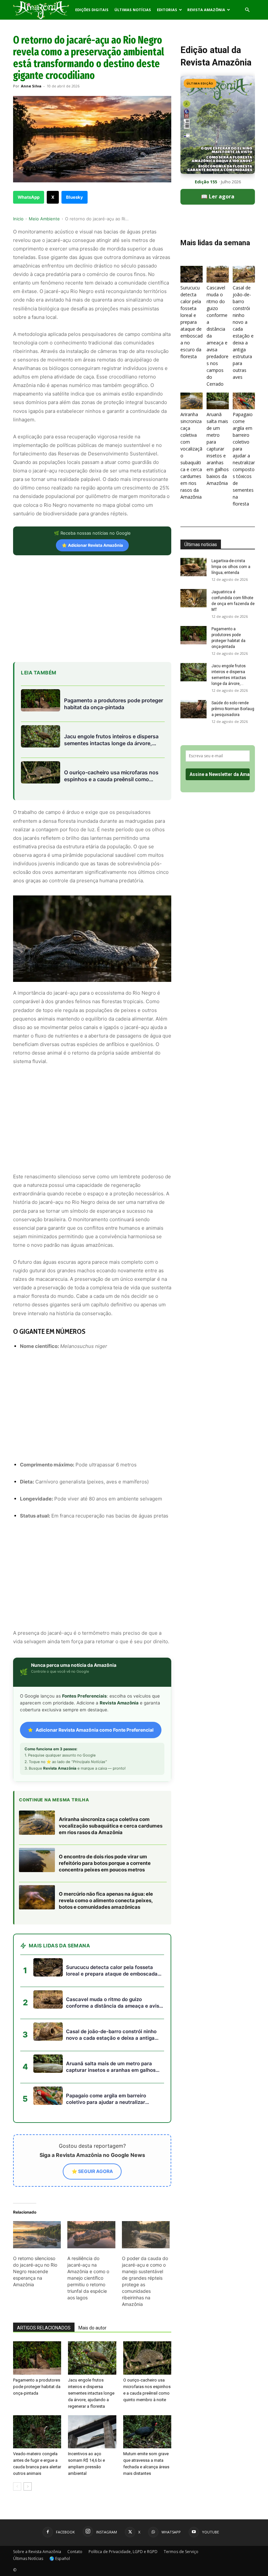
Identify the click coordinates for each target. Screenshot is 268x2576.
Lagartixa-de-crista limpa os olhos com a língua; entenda (230, 567)
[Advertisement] (92, 608)
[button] (247, 10)
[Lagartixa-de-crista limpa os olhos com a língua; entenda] (193, 567)
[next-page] (28, 2486)
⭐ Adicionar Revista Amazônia (92, 545)
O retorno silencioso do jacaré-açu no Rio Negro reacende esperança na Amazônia (35, 2271)
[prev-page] (17, 2486)
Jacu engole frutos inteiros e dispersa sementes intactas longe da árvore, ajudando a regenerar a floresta (91, 2393)
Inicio (18, 218)
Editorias (167, 9)
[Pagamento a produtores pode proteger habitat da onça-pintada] (37, 2357)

============

## TASK TO COMPLETE
Copy all the data exactly as written, but skip any picture.

## OUTPUT FOR THIS TASK
Identify the click coordinates for each target. Screenshot is 268x2576.
Lagartixa-de-crista limpa os olhos com a língua; entenda (230, 567)
[Advertisement] (92, 608)
[button] (247, 10)
[Lagartixa-de-crista limpa os olhos com a língua; entenda] (193, 567)
[next-page] (28, 2486)
⭐ Adicionar Revista Amazônia (92, 545)
O retorno silencioso do jacaré-açu no Rio Negro reacende esperança na Amazônia (35, 2271)
[prev-page] (17, 2486)
Jacu engole frutos inteiros e dispersa sementes intactas longe da árvore, ajudando a regenerar a floresta (91, 2393)
Inicio (18, 218)
Editorias (167, 9)
[Pagamento a produtores pode proteger habitat da onça-pintada] (37, 2357)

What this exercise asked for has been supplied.